> **WORK REQUIRED**: Update the data below by replacing every instance of "Image resolution" with "Screenshot size", leaving everything else as it is.

☆ ☆ ☆ ☆ ☆

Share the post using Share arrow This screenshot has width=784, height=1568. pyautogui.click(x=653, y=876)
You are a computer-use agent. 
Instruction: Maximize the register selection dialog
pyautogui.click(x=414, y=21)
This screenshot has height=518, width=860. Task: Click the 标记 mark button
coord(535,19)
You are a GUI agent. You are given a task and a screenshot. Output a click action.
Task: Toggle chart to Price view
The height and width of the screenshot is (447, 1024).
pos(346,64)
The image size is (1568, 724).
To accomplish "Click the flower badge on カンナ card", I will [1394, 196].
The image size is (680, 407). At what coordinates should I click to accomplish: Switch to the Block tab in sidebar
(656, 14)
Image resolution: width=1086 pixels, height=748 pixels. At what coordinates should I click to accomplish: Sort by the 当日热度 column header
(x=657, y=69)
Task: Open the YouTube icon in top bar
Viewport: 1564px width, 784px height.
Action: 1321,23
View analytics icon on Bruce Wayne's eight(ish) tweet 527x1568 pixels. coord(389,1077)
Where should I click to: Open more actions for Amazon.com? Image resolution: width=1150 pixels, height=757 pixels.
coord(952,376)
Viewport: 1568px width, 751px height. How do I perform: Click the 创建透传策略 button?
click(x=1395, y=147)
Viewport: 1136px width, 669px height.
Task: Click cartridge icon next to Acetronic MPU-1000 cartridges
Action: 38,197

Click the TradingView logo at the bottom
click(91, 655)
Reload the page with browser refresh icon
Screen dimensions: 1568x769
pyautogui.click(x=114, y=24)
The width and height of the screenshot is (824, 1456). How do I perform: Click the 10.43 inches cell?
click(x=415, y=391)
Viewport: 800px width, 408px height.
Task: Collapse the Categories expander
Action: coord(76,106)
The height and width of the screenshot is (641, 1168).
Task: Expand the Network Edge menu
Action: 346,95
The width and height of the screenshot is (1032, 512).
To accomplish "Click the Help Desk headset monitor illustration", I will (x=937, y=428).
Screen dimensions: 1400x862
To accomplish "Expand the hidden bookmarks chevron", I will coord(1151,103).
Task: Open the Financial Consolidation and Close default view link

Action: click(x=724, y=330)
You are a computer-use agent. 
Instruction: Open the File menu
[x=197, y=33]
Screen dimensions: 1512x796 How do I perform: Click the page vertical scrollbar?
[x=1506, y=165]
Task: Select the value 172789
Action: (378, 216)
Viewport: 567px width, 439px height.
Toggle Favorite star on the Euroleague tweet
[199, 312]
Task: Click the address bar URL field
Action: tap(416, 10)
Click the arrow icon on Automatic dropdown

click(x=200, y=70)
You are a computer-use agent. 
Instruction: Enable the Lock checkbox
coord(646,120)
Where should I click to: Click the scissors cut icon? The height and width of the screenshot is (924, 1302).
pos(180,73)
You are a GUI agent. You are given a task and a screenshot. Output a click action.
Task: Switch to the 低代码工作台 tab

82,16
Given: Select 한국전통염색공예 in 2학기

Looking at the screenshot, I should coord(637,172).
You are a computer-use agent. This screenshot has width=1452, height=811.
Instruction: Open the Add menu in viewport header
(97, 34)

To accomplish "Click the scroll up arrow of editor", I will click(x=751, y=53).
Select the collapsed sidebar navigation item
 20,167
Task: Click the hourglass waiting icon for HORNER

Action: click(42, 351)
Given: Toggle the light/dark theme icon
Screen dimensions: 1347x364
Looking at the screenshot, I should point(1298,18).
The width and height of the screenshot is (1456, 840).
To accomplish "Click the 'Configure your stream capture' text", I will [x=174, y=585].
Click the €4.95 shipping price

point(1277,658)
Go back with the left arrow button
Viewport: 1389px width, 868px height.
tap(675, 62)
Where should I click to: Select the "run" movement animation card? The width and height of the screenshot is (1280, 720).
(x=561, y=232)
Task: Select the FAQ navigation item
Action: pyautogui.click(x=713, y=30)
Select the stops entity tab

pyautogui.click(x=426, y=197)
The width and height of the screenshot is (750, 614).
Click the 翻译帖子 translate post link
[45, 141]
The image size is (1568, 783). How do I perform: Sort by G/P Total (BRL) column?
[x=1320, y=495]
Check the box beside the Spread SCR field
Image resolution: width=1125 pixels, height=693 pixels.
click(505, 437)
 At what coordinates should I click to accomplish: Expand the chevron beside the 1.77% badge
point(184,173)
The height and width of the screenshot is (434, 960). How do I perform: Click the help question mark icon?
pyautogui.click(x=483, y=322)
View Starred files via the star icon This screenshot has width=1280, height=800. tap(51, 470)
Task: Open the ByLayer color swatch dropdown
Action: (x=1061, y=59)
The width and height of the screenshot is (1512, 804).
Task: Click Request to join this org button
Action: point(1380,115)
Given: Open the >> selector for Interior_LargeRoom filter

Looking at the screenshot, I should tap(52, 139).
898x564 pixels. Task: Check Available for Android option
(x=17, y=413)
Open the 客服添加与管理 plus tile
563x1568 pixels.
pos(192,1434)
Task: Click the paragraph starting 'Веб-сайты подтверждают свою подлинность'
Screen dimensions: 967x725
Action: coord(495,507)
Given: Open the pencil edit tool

☆ ☆ ☆ ☆ ☆

> **CORRECT ANSWER**:
Share the post using Share arrow This screenshot has width=784, height=1568. pyautogui.click(x=653, y=876)
You are a computer-use agent. 
Instruction: Maximize the register selection dialog
pyautogui.click(x=414, y=21)
This screenshot has height=518, width=860. Task: Click the 标记 mark button
coord(535,19)
You are a GUI agent. You are given a task and a screenshot. Output a click action.
Task: Toggle chart to Price view
The height and width of the screenshot is (447, 1024).
pos(346,64)
The image size is (1568, 724).
To accomplish "Click the flower badge on カンナ card", I will [1394, 196].
The image size is (680, 407). At what coordinates should I click to accomplish: Switch to the Block tab in sidebar
(656, 14)
Screenshot size: width=1086 pixels, height=748 pixels. At what coordinates should I click to accomplish: Sort by the 当日热度 column header
(x=657, y=69)
Task: Open the YouTube icon in top bar
Viewport: 1564px width, 784px height.
Action: 1321,23
View analytics icon on Bruce Wayne's eight(ish) tweet 527x1568 pixels. coord(389,1077)
Where should I click to: Open more actions for Amazon.com? Screenshot size: width=1150 pixels, height=757 pixels.
coord(952,376)
Viewport: 1568px width, 751px height. How do I perform: Click the 创建透传策略 button?
click(x=1395, y=147)
Viewport: 1136px width, 669px height.
Task: Click cartridge icon next to Acetronic MPU-1000 cartridges
Action: 38,197

Click the TradingView logo at the bottom
click(91, 655)
Reload the page with browser refresh icon
Screen dimensions: 1568x769
pyautogui.click(x=114, y=24)
The width and height of the screenshot is (824, 1456). How do I perform: Click the 10.43 inches cell?
click(x=415, y=391)
Viewport: 800px width, 408px height.
Task: Collapse the Categories expander
Action: coord(76,106)
The height and width of the screenshot is (641, 1168).
Task: Expand the Network Edge menu
Action: 346,95
The width and height of the screenshot is (1032, 512).
To accomplish "Click the Help Desk headset monitor illustration", I will (x=937, y=428).
Screen dimensions: 1400x862
To accomplish "Expand the hidden bookmarks chevron", I will coord(1151,103).
Task: Open the Financial Consolidation and Close default view link

Action: click(x=724, y=330)
You are a computer-use agent. 
Instruction: Open the File menu
[x=197, y=33]
Screen dimensions: 1512x796 How do I perform: Click the page vertical scrollbar?
[x=1506, y=165]
Task: Select the value 172789
Action: (378, 216)
Viewport: 567px width, 439px height.
Toggle Favorite star on the Euroleague tweet
[199, 312]
Task: Click the address bar URL field
Action: tap(416, 10)
Click the arrow icon on Automatic dropdown

click(x=200, y=70)
You are a computer-use agent. 
Instruction: Enable the Lock checkbox
coord(646,120)
Where should I click to: Click the scissors cut icon? The height and width of the screenshot is (924, 1302).
pos(180,73)
You are a GUI agent. You are given a task and a screenshot. Output a click action.
Task: Switch to the 低代码工作台 tab

82,16
Given: Select 한국전통염색공예 in 2학기

Looking at the screenshot, I should coord(637,172).
You are a computer-use agent. This screenshot has width=1452, height=811.
Instruction: Open the Add menu in viewport header
(97, 34)

To accomplish "Click the scroll up arrow of editor", I will click(x=751, y=53).
Select the collapsed sidebar navigation item
 20,167
Task: Click the hourglass waiting icon for HORNER

Action: click(42, 351)
Given: Toggle the light/dark theme icon
Screen dimensions: 1347x364
Looking at the screenshot, I should point(1298,18).
The width and height of the screenshot is (1456, 840).
To accomplish "Click the 'Configure your stream capture' text", I will [x=174, y=585].
Click the €4.95 shipping price

point(1277,658)
Go back with the left arrow button
Viewport: 1389px width, 868px height.
tap(675, 62)
Where should I click to: Select the "run" movement animation card? The width and height of the screenshot is (1280, 720).
(x=561, y=232)
Task: Select the FAQ navigation item
Action: pyautogui.click(x=713, y=30)
Select the stops entity tab

pyautogui.click(x=426, y=197)
The width and height of the screenshot is (750, 614).
Click the 翻译帖子 translate post link
[45, 141]
The image size is (1568, 783). How do I perform: Sort by G/P Total (BRL) column?
[x=1320, y=495]
Check the box beside the Spread SCR field
Screenshot size: width=1125 pixels, height=693 pixels.
click(505, 437)
 At what coordinates should I click to accomplish: Expand the chevron beside the 1.77% badge
point(184,173)
The height and width of the screenshot is (434, 960). How do I perform: Click the help question mark icon?
pyautogui.click(x=483, y=322)
View Starred files via the star icon This screenshot has width=1280, height=800. tap(51, 470)
Task: Open the ByLayer color swatch dropdown
Action: (x=1061, y=59)
The width and height of the screenshot is (1512, 804).
Task: Click Request to join this org button
Action: point(1380,115)
Given: Open the >> selector for Interior_LargeRoom filter

Looking at the screenshot, I should tap(52, 139).
898x564 pixels. Task: Check Available for Android option
(x=17, y=413)
Open the 客服添加与管理 plus tile
563x1568 pixels.
pos(192,1434)
Task: Click the paragraph starting 'Веб-сайты подтверждают свою подлинность'
Screen dimensions: 967x725
Action: coord(495,507)
Given: Open the pencil edit tool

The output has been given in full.